DATA FOR ANALYSIS:
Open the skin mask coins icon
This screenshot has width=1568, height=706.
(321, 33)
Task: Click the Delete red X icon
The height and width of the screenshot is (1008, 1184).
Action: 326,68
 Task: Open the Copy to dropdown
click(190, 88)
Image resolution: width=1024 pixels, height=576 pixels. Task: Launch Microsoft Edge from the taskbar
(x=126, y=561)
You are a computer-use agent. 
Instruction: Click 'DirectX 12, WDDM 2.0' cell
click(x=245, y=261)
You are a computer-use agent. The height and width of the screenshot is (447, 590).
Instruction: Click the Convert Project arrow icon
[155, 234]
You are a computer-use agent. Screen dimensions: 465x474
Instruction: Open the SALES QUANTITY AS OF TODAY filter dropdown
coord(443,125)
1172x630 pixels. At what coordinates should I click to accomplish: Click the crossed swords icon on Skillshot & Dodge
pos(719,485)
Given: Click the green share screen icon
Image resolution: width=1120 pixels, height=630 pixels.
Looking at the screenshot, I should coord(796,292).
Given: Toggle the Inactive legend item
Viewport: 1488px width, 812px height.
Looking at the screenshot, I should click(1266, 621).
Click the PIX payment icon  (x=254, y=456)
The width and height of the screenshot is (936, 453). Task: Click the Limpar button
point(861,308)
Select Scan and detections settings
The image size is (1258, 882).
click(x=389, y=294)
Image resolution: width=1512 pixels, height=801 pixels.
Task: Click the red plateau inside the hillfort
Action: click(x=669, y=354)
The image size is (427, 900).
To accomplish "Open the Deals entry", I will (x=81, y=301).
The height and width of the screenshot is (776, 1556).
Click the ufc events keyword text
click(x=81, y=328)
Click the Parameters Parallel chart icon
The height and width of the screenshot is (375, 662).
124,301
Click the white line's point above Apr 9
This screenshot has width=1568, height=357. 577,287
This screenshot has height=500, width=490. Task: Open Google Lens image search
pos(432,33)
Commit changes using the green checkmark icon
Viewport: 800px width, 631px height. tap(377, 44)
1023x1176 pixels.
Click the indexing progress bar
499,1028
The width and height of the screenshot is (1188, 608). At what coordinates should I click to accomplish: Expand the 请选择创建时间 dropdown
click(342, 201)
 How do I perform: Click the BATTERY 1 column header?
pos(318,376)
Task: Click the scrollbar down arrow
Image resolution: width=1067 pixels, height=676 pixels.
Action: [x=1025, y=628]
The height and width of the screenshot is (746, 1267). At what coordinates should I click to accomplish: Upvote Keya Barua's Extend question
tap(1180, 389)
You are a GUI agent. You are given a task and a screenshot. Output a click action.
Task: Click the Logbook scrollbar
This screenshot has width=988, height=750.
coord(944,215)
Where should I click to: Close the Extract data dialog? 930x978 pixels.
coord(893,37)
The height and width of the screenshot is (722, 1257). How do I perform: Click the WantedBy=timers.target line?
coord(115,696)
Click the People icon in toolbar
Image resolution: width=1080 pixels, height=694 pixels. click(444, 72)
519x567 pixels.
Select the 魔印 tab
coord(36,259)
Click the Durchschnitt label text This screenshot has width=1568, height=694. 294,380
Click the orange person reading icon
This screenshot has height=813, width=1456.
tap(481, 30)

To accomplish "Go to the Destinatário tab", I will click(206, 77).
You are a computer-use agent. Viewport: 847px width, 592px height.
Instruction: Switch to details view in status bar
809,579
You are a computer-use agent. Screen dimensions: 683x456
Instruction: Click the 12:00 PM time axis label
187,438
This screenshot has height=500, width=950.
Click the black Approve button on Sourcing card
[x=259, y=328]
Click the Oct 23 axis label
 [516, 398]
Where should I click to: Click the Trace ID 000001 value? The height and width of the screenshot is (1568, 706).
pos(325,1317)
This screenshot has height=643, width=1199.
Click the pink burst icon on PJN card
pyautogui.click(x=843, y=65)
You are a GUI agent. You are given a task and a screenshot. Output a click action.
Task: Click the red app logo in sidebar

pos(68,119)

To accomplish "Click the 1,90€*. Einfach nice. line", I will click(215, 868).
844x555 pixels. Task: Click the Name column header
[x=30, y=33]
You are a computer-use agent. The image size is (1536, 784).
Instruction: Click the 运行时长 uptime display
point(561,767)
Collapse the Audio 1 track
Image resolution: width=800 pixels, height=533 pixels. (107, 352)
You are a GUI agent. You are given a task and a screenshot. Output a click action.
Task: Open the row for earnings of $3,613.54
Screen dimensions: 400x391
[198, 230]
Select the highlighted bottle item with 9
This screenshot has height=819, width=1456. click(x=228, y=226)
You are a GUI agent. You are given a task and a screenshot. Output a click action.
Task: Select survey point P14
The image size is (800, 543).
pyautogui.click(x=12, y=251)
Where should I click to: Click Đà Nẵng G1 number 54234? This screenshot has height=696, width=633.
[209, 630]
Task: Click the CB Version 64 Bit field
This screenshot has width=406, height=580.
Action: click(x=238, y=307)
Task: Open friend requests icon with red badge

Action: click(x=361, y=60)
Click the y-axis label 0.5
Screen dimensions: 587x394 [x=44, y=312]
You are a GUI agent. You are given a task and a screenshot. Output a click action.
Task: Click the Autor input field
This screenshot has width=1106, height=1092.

REQUIREMENT:
Exactly as written, transcribe every line shown above.

SOLUTION TO THIS PROBLEM:
Open the skin mask coins icon
This screenshot has width=1568, height=706.
(321, 33)
Task: Click the Delete red X icon
The height and width of the screenshot is (1008, 1184).
Action: 326,68
 Task: Open the Copy to dropdown
click(190, 88)
Image resolution: width=1024 pixels, height=576 pixels. Task: Launch Microsoft Edge from the taskbar
(x=126, y=561)
You are a computer-use agent. 
Instruction: Click 'DirectX 12, WDDM 2.0' cell
click(x=245, y=261)
You are a computer-use agent. The height and width of the screenshot is (447, 590).
Instruction: Click the Convert Project arrow icon
[155, 234]
You are a computer-use agent. Screen dimensions: 465x474
Instruction: Open the SALES QUANTITY AS OF TODAY filter dropdown
coord(443,125)
1172x630 pixels. At what coordinates should I click to accomplish: Click the crossed swords icon on Skillshot & Dodge
pos(719,485)
Given: Click the green share screen icon
Image resolution: width=1120 pixels, height=630 pixels.
Looking at the screenshot, I should coord(796,292).
Given: Toggle the Inactive legend item
Viewport: 1488px width, 812px height.
Looking at the screenshot, I should click(1266, 621).
Click the PIX payment icon  (x=254, y=456)
The width and height of the screenshot is (936, 453). Task: Click the Limpar button
point(861,308)
Select Scan and detections settings
The image size is (1258, 882).
click(x=389, y=294)
Image resolution: width=1512 pixels, height=801 pixels.
Task: Click the red plateau inside the hillfort
Action: click(x=669, y=354)
The image size is (427, 900).
To accomplish "Open the Deals entry", I will (x=81, y=301).
The height and width of the screenshot is (776, 1556).
Click the ufc events keyword text
click(x=81, y=328)
Click the Parameters Parallel chart icon
The height and width of the screenshot is (375, 662).
124,301
Click the white line's point above Apr 9
This screenshot has width=1568, height=357. 577,287
This screenshot has height=500, width=490. Task: Open Google Lens image search
pos(432,33)
Commit changes using the green checkmark icon
Viewport: 800px width, 631px height. tap(377, 44)
1023x1176 pixels.
Click the indexing progress bar
499,1028
The width and height of the screenshot is (1188, 608). At what coordinates should I click to accomplish: Expand the 请选择创建时间 dropdown
click(342, 201)
 How do I perform: Click the BATTERY 1 column header?
pos(318,376)
Task: Click the scrollbar down arrow
Image resolution: width=1067 pixels, height=676 pixels.
Action: [x=1025, y=628]
The height and width of the screenshot is (746, 1267). At what coordinates should I click to accomplish: Upvote Keya Barua's Extend question
tap(1180, 389)
You are a GUI agent. You are given a task and a screenshot. Output a click action.
Task: Click the Logbook scrollbar
This screenshot has width=988, height=750.
coord(944,215)
Where should I click to: Close the Extract data dialog? 930x978 pixels.
coord(893,37)
The height and width of the screenshot is (722, 1257). How do I perform: Click the WantedBy=timers.target line?
coord(115,696)
Click the People icon in toolbar
Image resolution: width=1080 pixels, height=694 pixels. click(444, 72)
519x567 pixels.
Select the 魔印 tab
coord(36,259)
Click the Durchschnitt label text This screenshot has width=1568, height=694. 294,380
Click the orange person reading icon
This screenshot has height=813, width=1456.
tap(481, 30)

To accomplish "Go to the Destinatário tab", I will click(206, 77).
You are a computer-use agent. Viewport: 847px width, 592px height.
Instruction: Switch to details view in status bar
809,579
You are a computer-use agent. Screen dimensions: 683x456
Instruction: Click the 12:00 PM time axis label
187,438
This screenshot has height=500, width=950.
Click the black Approve button on Sourcing card
[x=259, y=328]
Click the Oct 23 axis label
 [516, 398]
Where should I click to: Click the Trace ID 000001 value? The height and width of the screenshot is (1568, 706).
pos(325,1317)
This screenshot has height=643, width=1199.
Click the pink burst icon on PJN card
pyautogui.click(x=843, y=65)
You are a GUI agent. You are given a task and a screenshot. Output a click action.
Task: Click the red app logo in sidebar

pos(68,119)

To accomplish "Click the 1,90€*. Einfach nice. line", I will click(215, 868).
844x555 pixels. Task: Click the Name column header
[x=30, y=33]
You are a computer-use agent. The image size is (1536, 784).
Instruction: Click the 运行时长 uptime display
point(561,767)
Collapse the Audio 1 track
Image resolution: width=800 pixels, height=533 pixels. (107, 352)
You are a GUI agent. You are given a task and a screenshot. Output a click action.
Task: Open the row for earnings of $3,613.54
Screen dimensions: 400x391
[198, 230]
Select the highlighted bottle item with 9
This screenshot has height=819, width=1456. click(x=228, y=226)
You are a GUI agent. You are given a task and a screenshot. Output a click action.
Task: Select survey point P14
The image size is (800, 543).
pyautogui.click(x=12, y=251)
Where should I click to: Click Đà Nẵng G1 number 54234? This screenshot has height=696, width=633.
[209, 630]
Task: Click the CB Version 64 Bit field
This screenshot has width=406, height=580.
Action: click(x=238, y=307)
Task: Open friend requests icon with red badge

Action: click(x=361, y=60)
Click the y-axis label 0.5
Screen dimensions: 587x394 [x=44, y=312]
You are a GUI agent. You are given a task and a screenshot. Output a click action.
Task: Click the Autor input field
This screenshot has width=1106, height=1092.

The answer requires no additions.